The case of Ladner v. Balsley, 103 Iowa 674, 680, in distinguishing the Merritt case, in effect approves of it. In a word, whatever rights appellant had because said claim was added to tbe claim for rent, it was not the right to have the attachment discharged in its entirety; and that is the only relief which was demanded and denied.

The trial court is not at liberty to reframe the application of the suitor for relief. It must pass upon it as made. It is limited to sustaining the application or denying it. Mitchell v. Beck, 178 Iowa 786, 813. In that case, we said:

“If it be conceded that defendant had the right to have part of the case tried in equity, he did not ask for this; and; as we have before said, the court neither had the power nor the obligation to re-frame the motion, or to rule upon what the motion did not present.”

We said, in Sloanaker v.
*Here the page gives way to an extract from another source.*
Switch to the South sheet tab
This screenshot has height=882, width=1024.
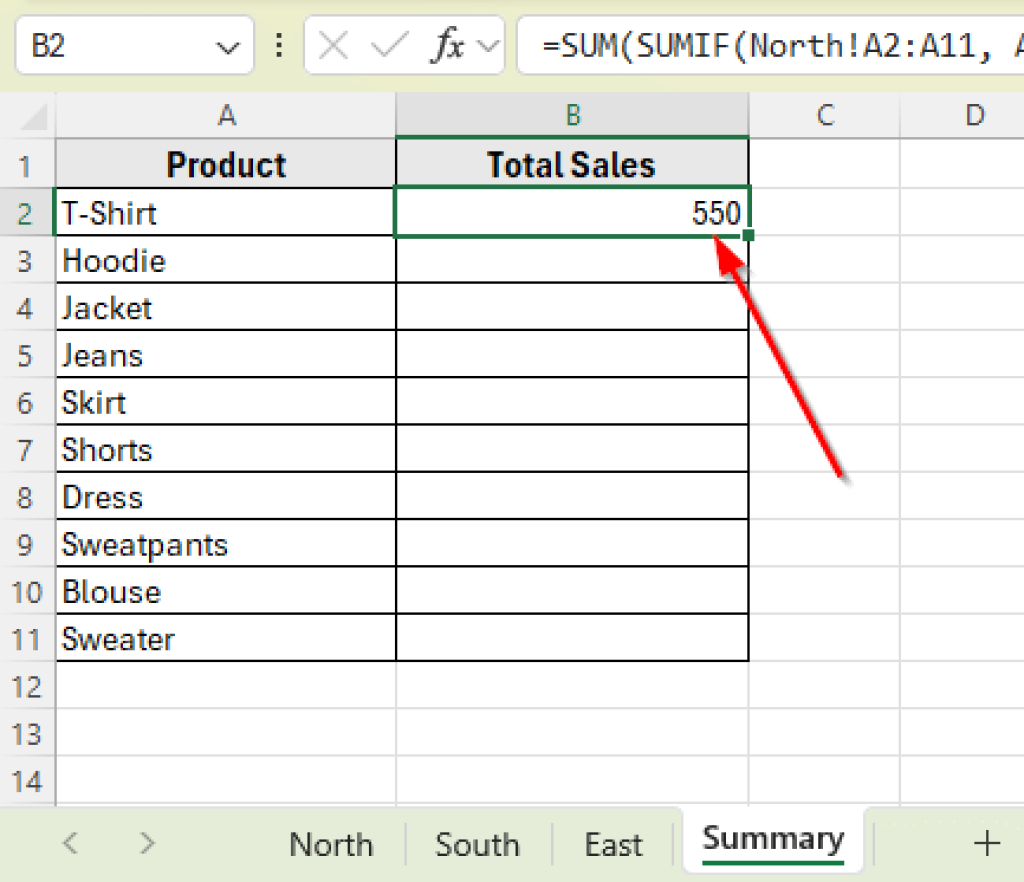(477, 843)
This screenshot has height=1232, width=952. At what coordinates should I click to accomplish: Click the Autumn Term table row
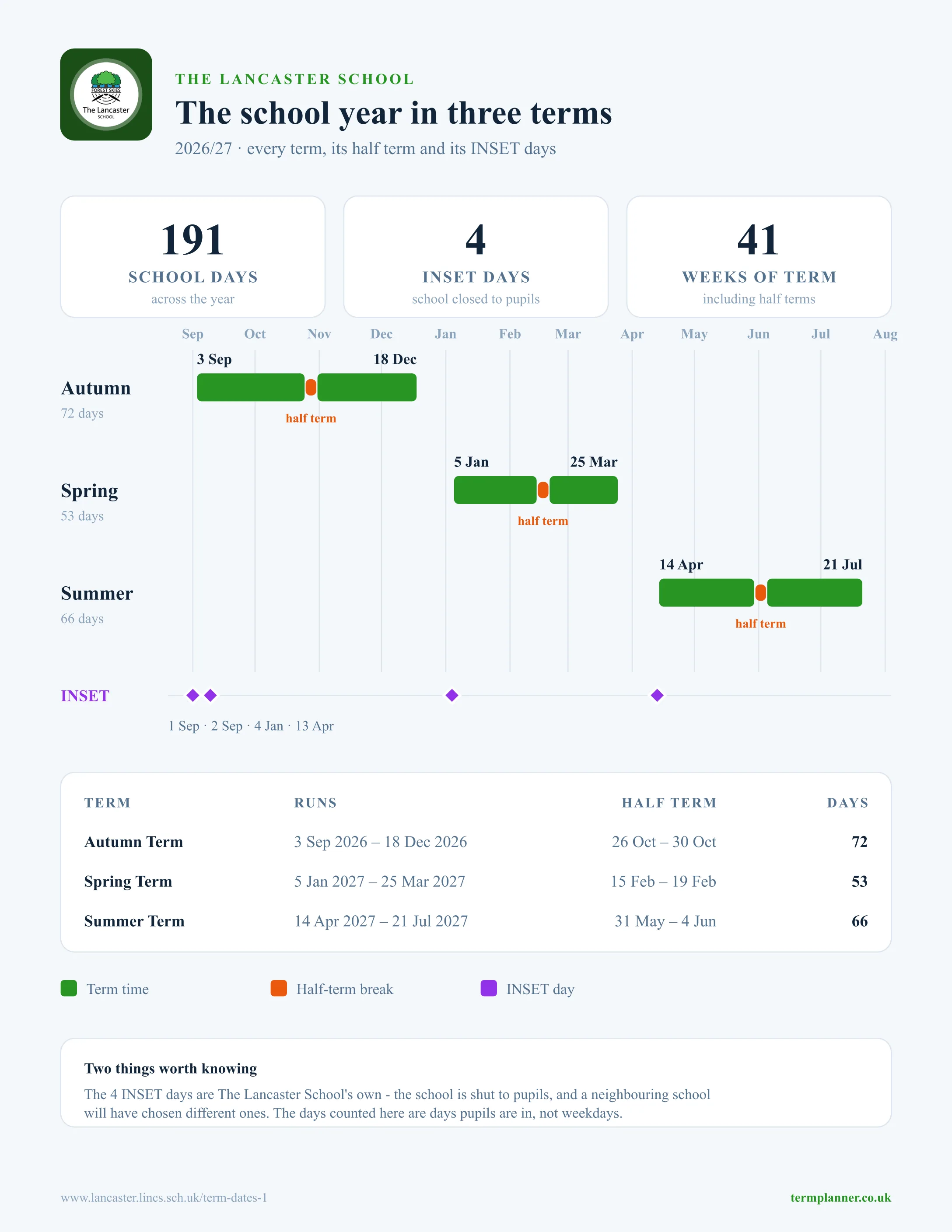click(x=476, y=842)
Howerton, 182 Iowa 487, 491:

“If that were not so, the sole aini of the motion is to have the prayer stricken out in toto. Waiving all else, that prayer contained matter which should not be stricken; and. for this reason alone, the motion in this respect was rightly overruled. It was not for the court to reframe the motion. It had to be dealt with as presented, and all that could be done was to either grant it or deny it.”

And we concluded that the motion was too broad, and that, therefore, it was right to deny it. To like effect is Case & Co. v. Illinois Cent. R. Co., 184 Iowa 98. And see Woodbine Bank v. Tyler, 181 Iowa 1389, 1396; Bullard v. Beck, 174 Iowa 349, 355; Gardner v. Kerlin, 184 Iowa 793. -Affirmed.

WuavisR, C. J., Evans and Preston, JJ., concur.